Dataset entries
• • •
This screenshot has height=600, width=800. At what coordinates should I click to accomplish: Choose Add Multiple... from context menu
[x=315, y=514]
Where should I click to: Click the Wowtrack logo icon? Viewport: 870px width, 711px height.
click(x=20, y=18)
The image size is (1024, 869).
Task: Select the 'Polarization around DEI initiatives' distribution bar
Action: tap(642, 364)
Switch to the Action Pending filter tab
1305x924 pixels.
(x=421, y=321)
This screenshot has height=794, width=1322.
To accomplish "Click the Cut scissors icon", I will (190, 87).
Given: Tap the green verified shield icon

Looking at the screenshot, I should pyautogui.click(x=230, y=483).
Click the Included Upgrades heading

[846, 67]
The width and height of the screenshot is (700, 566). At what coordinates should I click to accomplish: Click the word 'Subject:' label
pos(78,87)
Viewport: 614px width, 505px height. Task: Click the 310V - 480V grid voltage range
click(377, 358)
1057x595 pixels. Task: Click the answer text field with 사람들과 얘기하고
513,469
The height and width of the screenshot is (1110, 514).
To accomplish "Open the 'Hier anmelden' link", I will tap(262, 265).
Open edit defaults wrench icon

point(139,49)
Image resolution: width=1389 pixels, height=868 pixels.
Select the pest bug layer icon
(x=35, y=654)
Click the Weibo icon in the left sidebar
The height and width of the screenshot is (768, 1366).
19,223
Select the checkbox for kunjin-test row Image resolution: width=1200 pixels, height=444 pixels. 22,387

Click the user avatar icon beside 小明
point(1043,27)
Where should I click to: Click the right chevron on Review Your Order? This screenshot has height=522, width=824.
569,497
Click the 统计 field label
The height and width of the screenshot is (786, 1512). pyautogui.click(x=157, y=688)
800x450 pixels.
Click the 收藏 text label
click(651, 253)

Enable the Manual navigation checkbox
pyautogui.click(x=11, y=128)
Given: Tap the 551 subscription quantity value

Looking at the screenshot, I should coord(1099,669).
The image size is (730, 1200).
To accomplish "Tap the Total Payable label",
• • •
ACTION ITEM |
Which lines above contain the word "resolution"? Copy each one.

TASK RESPONSE |
Image resolution: width=1389 pixels, height=868 pixels.
Select the checkbox for kunjin-test row Image resolution: width=1200 pixels, height=444 pixels. 22,387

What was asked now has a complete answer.